The PREMIER trial demonstrated the superiority of initial adalimumab plus methotrexate vs. the individual monotherapies in MTX-naïve patients with early, aggressive RA.
Edward C. Keystone, MD, of the University of Toronto, Toronto, Ontario, Canada, and his team conducted a post hoc analysis to assess long-term outcomes in patients treated with adalimumab, with or without methotrexate, for up to 10 years.
Patients who completed the 2-year blinded study were eligible to receive open-label adalimumab for up to an additional 8 years, with methotrexate added at the investigator's discretion. The 28-joint disease activity score (DAS28) was used to determine the percentages of patients in clinical low disease activity (DAS28[CRP] <3.2) or remission (DAS28[CRP] <2.6) over the course of the trial. Physical function was determined through the disability index of the health assessment questionnaire (HAQ-DI). Radiographic progression (change from baseline in modified Total Sharp Score [mTSS]) was assessed in 10-year completers with radiographic data available at baseline and at Year 10.

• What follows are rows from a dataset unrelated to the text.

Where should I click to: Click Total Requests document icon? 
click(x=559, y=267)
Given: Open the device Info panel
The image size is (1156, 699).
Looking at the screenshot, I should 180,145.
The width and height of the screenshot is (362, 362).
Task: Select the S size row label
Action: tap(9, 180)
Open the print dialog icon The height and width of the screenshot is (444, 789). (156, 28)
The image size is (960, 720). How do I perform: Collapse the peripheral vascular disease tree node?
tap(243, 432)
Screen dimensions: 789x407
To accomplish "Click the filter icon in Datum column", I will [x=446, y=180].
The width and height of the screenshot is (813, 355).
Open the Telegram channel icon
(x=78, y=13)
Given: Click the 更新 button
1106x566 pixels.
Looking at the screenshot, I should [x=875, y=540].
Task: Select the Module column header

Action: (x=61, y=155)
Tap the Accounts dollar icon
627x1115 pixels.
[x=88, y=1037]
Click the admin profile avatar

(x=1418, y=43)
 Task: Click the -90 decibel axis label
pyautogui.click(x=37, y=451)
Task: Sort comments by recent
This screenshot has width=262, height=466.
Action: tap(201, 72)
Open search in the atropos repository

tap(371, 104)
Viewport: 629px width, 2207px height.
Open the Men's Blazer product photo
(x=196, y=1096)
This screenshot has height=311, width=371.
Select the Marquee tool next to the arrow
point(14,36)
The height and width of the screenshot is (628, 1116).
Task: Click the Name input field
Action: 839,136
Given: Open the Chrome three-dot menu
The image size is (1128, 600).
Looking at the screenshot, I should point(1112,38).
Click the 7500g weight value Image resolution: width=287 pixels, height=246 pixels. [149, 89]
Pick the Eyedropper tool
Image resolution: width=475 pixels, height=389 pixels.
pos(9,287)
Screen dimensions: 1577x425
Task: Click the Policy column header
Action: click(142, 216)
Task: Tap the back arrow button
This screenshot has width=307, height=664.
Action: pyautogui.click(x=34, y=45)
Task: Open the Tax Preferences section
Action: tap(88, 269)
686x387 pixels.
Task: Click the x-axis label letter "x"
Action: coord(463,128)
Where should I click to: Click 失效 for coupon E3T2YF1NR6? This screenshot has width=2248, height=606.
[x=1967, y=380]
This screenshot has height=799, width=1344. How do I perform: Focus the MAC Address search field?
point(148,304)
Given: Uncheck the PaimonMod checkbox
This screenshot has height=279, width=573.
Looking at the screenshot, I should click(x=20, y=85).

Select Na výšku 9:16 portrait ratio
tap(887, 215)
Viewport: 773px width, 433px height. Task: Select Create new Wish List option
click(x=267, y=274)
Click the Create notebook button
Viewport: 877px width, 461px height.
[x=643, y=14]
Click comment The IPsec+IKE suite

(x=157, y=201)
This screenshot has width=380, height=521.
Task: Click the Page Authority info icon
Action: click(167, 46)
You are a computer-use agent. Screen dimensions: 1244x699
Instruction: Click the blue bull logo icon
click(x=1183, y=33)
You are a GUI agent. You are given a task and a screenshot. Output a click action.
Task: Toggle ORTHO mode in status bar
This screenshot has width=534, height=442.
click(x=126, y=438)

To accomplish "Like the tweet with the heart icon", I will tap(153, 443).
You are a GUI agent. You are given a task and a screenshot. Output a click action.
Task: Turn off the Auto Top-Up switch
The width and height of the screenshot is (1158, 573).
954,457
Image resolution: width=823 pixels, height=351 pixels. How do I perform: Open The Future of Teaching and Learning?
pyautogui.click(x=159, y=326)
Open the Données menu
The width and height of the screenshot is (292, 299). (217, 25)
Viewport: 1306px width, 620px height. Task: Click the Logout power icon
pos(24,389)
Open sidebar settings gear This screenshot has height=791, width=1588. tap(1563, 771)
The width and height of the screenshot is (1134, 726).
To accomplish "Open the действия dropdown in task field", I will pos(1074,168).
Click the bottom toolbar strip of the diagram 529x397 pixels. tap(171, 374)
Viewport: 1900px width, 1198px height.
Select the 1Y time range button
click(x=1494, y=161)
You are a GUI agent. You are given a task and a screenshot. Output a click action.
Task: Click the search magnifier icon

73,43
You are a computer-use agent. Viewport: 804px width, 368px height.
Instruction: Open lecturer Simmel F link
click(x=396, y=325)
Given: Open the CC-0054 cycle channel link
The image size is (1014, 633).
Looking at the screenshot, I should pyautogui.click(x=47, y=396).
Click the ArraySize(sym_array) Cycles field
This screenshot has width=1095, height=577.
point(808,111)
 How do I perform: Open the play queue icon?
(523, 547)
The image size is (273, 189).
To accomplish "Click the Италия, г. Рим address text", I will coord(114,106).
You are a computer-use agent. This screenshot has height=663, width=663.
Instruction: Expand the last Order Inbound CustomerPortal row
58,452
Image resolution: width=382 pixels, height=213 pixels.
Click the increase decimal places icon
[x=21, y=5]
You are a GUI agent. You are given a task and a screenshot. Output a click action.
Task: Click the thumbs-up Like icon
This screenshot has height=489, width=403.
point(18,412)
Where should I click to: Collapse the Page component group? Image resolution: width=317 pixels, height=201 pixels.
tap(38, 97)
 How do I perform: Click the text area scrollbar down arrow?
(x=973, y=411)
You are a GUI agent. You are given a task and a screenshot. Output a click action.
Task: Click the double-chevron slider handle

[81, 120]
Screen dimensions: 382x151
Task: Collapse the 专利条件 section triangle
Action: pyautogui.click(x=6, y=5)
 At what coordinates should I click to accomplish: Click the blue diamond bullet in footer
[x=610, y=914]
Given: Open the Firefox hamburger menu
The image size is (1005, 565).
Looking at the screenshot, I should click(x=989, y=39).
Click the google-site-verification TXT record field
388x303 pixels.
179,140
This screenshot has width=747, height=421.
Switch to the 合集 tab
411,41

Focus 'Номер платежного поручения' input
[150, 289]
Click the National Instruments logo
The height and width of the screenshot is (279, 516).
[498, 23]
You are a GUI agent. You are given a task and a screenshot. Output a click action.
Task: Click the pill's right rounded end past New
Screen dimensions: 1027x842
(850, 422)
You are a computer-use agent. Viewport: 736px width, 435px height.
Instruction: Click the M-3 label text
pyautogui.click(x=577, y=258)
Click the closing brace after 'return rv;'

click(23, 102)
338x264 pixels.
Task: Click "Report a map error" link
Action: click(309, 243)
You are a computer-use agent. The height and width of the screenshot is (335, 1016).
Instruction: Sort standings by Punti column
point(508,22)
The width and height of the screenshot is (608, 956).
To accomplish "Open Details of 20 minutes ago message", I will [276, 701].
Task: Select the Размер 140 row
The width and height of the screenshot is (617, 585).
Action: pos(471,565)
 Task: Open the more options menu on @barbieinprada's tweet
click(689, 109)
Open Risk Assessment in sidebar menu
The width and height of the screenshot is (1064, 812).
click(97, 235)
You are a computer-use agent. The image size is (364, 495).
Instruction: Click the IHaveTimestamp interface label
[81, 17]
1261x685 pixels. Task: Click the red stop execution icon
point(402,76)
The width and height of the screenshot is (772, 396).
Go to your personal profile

Of the 799 patients randomized, 497 patients (62%) entered the open-label extension and 250 (31%) maintained the open-label adalimumab ± methotrexate through Year 10. Methotrexate co-therapy was reinitiated in 261 patients (53%) during the open-label extension.
Researchers found that patients completing 10 years of therapy continued to demonstrate effective disease control (mean DAS28=2.4; mean HAQ-DI=0.6; mean ∆mTSS=7.8). Although the addition of open-label adalimumab ± methotrexate to the initial methotrexate and adalimumab arms at Year 2 led to increases in the proportions achieving DAS28(CRP) <2.6 and HAQ-DI <0.5 over time, differences between initial treatment arms persisted through Year 10.
Further, ΔmTSS remained significantly lower over time in the initial adalimumab + methotrexate arm compared with the 2 monotherapy arms (ΔmTSS =4.0, 11.0, and 8.8 at Year 10 for the initial adalimumab + methotrexate, methotrexate, and adalimumab arms, respectively; both P<0.05), despite open-label adalimumab ± methotrexate slowing progression similarly in each of the arms.“Patients initially randomized to adalimumab + methotrexate during the 2-year double-blind period demonstrated better radiographic outcomes that persisted in 10-year completers,” Dr. Keystone concluded. No new safety findings were observed.